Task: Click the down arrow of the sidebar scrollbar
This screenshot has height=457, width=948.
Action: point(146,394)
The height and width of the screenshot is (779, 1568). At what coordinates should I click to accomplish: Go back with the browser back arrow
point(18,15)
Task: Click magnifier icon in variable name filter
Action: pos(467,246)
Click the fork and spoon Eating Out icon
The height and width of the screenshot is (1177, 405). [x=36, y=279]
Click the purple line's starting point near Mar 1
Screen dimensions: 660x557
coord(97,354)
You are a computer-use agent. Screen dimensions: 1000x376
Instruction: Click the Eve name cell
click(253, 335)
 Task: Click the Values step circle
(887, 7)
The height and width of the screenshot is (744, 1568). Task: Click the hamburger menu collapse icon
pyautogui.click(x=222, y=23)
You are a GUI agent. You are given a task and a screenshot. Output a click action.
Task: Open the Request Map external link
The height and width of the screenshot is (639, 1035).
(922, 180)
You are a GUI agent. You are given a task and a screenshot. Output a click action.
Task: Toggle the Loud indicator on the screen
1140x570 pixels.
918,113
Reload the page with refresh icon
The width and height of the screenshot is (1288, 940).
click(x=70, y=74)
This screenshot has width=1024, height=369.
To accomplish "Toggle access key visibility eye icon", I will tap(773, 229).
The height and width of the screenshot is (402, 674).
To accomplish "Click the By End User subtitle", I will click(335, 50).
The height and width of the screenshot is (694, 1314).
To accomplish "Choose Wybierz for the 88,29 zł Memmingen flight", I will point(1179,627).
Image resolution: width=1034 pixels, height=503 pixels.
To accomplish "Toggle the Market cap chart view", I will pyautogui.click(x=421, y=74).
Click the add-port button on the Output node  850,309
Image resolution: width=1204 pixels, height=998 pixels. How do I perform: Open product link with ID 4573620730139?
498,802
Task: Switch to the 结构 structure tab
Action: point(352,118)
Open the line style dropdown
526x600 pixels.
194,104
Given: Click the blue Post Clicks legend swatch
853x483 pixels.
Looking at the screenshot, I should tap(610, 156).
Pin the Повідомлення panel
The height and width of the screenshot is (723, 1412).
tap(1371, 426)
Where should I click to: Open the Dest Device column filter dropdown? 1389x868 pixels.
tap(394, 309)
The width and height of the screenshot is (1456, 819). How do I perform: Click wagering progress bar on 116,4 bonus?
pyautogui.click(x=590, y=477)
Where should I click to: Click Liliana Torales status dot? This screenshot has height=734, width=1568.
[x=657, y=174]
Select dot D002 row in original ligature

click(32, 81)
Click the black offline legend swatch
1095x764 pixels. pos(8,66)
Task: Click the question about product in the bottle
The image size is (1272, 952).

________________________

▸ **THE PROBLEM**
Only lines holding the word "Toggle" are wanted here; copy each from the listing.

▸ **RESPONSE BELOW**
Task: Toggle the Loud indicator on the screen
To accomplish "Toggle access key visibility eye icon", I will tap(773, 229).
To accomplish "Toggle the Market cap chart view", I will pyautogui.click(x=421, y=74).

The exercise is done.